It's a tricky situation.
Modern medical drugs are expensive, because the research that goes into finding them is expensive. Most drugs cost a fortune just to discover, then you have to test on tissue cultures, animals, then finally humans. You usually need to do three clinical trials at least. Depending on the type of disease the drug is designed to treat, patient availability and test subjects that have an ideal case to test on, clinical trials can take anywhere from 5 to 15 years. There are drugs being put on the market now that were discovered in the Early 90's - THAT'S how long it takes. And of course, these tests cost hundreds of millions, if not billions of dollars. And if the drug doesn't pass the trials, all that money is for nothing. Also, if during testing, another competitor releases a better drug that treats the same disease, again, all that money is down the drain.
So that's why Drug Companies have to charge a lot - because modern medical R&D is incredibly, INCREDIBLY expensive.
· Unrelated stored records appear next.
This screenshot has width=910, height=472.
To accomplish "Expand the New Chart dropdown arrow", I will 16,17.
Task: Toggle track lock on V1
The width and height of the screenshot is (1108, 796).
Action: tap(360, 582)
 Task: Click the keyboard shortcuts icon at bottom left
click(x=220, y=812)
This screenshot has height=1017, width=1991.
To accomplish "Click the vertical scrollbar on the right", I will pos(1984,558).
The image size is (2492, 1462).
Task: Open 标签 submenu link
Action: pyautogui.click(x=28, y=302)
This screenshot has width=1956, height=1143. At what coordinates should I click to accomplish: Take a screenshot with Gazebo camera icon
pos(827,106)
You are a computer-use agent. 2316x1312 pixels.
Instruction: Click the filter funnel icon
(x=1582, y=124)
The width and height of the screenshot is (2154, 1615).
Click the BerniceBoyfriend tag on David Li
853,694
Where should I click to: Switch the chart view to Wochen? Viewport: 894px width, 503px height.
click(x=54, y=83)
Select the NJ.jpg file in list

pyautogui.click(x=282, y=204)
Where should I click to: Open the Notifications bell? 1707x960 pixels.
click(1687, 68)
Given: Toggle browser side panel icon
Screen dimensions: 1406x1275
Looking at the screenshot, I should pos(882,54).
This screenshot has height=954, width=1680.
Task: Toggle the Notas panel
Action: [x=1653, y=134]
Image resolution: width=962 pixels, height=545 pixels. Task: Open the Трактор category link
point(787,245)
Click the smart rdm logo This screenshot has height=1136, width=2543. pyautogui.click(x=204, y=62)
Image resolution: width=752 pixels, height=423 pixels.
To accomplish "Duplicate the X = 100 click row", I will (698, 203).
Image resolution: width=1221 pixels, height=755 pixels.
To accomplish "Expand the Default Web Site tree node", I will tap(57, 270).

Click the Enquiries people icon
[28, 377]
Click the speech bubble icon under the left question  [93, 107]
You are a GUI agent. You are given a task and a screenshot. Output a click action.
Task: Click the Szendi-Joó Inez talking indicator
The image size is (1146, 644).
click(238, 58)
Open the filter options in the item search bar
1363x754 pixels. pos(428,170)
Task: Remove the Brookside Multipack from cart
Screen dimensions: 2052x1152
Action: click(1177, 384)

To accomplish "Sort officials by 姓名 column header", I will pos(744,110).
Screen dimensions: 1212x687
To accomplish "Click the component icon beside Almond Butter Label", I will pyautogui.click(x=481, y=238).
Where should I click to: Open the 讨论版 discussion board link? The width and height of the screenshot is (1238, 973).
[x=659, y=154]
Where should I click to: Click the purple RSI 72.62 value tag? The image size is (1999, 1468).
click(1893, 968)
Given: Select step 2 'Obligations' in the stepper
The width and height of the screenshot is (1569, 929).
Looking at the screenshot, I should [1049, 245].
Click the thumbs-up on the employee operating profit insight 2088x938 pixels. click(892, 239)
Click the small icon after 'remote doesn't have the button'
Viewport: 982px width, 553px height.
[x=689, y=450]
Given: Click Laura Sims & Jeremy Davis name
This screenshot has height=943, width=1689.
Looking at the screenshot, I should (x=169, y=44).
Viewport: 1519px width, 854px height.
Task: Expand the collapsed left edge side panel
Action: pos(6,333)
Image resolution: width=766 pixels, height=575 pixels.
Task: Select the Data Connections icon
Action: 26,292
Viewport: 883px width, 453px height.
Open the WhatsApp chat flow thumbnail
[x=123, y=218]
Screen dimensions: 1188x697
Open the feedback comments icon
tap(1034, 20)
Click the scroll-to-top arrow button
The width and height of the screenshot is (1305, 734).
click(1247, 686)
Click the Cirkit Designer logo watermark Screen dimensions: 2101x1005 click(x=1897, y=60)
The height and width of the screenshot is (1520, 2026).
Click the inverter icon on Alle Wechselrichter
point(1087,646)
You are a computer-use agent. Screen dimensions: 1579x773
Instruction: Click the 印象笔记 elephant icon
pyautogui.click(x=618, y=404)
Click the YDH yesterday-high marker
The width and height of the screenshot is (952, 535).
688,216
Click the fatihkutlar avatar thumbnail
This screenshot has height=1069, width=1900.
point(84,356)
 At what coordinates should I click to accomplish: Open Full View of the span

The government's not gonna foot the bill for the research, so who will? The medical drug business is extremely risky, extremely expensive and extremely dangerous (in terms of legal liability). If people put money into a company for research, don't they deserve some of that money back? Don't drug-company share-holders deserve money? Sure, the drug might be manufactured cheaply - but you don't hear about the MASSIVE COST (often 1 Billion USD +) and risk that went into researching and developing the drug and getting it past FDA and TGA tests.
But then again, I don't think there's a single person here who wouldn't steal the drug if they knew it could save a loved one. If he paid all he could, he should be given the drug. No one, NO ONE deserves to die because they are poor. Morally I would say that as long as he tried to pay for it legally, he is in the clear with resorting to stealing it. Legally, of course, he would be in the wrong - but the law isn't always on the side of justice.
I'm glad I live in a country where our government will usually step in and help the poor get the medical treatment they need (I live in Australia - a nation that has, as perplexing as it might sound to you Americans, public healthcare for the poor AND democracy and Liberty and all that jazz. Instead of spending tax payer money on building more and more deadly weapons for who knows what purpose, we spend our tax money on helping the sick. What do you think is the right choice?)